#### [TASK DESCRIPTION]
Starting at the line that contains "You are a computer-use agent.", transcribe every remaining line of the data below exactly, and omit all pictures.

::: RECORDS :::

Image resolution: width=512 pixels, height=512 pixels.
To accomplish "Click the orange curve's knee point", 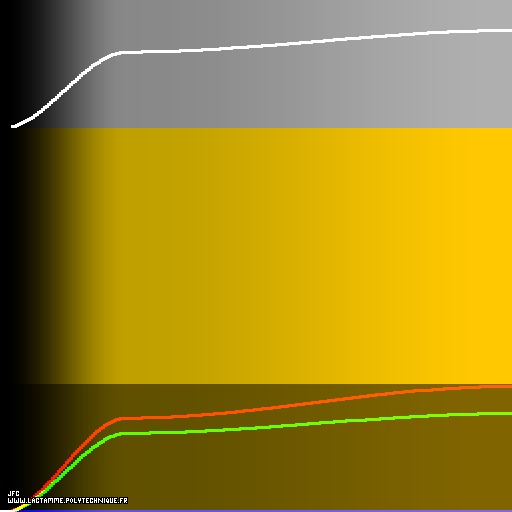I will 121,418.
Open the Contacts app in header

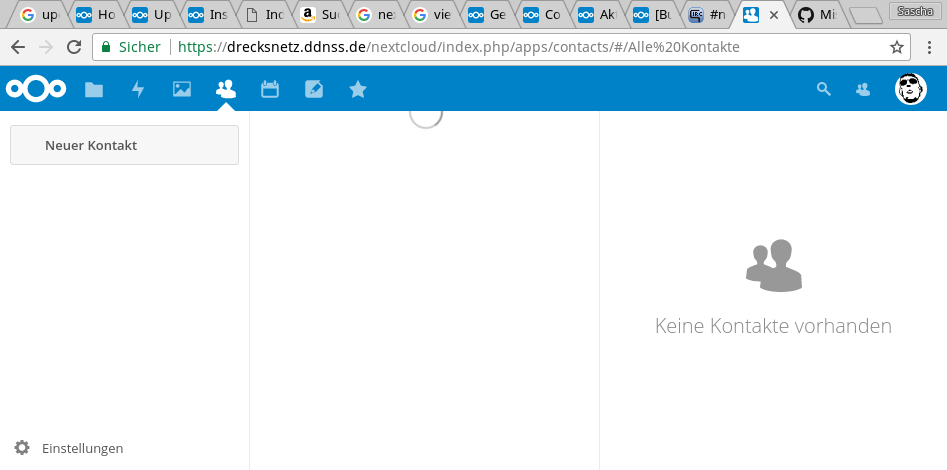(226, 90)
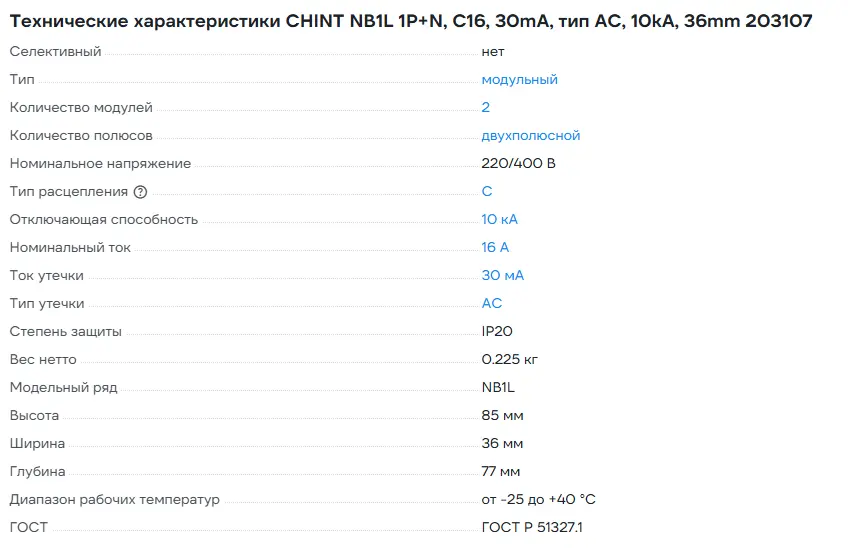The width and height of the screenshot is (848, 548).
Task: Click the Технические характеристики CHINT NB1L heading
Action: click(x=410, y=21)
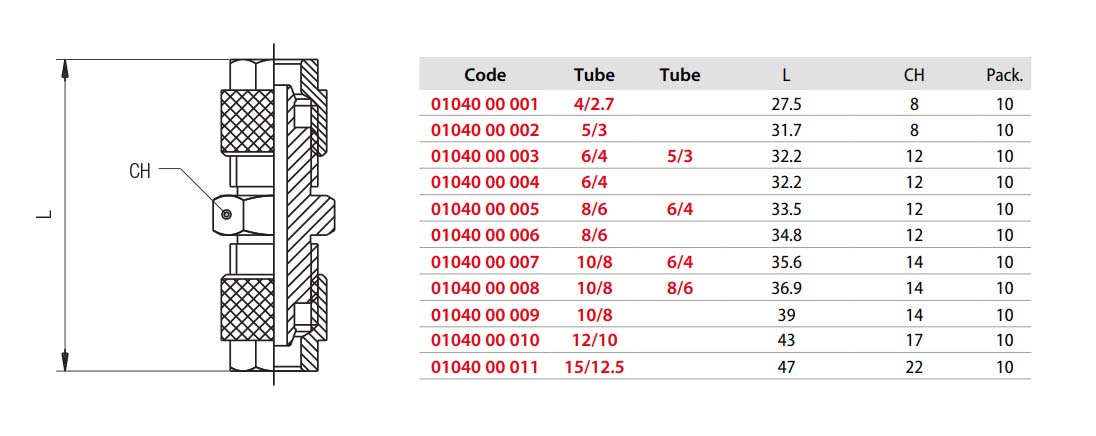Click the CH label on the drawing

click(x=140, y=171)
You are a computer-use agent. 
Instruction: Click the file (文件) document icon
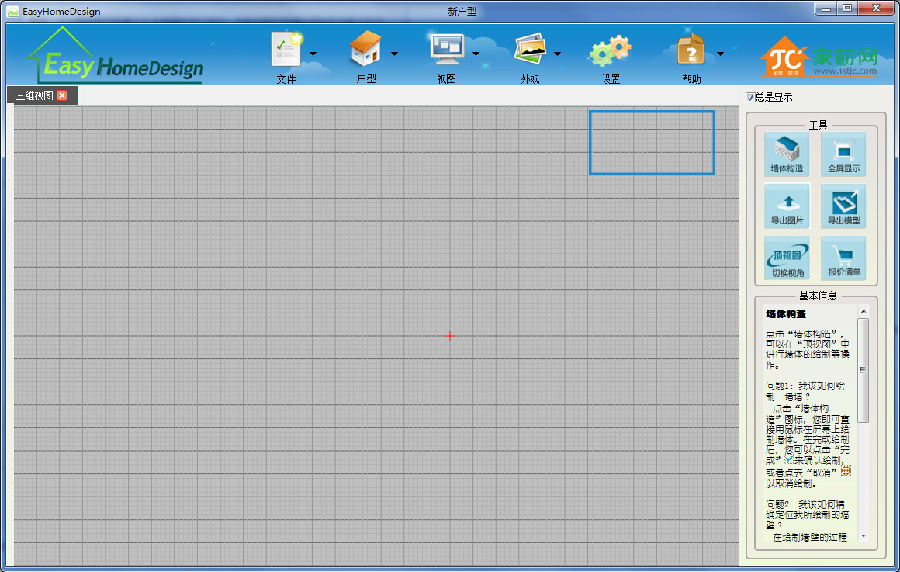point(286,50)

:::

#### [SOLUTION TO THIS TASK]
You are a computer-use agent. 
Instruction: Click the file (文件) document icon
point(286,50)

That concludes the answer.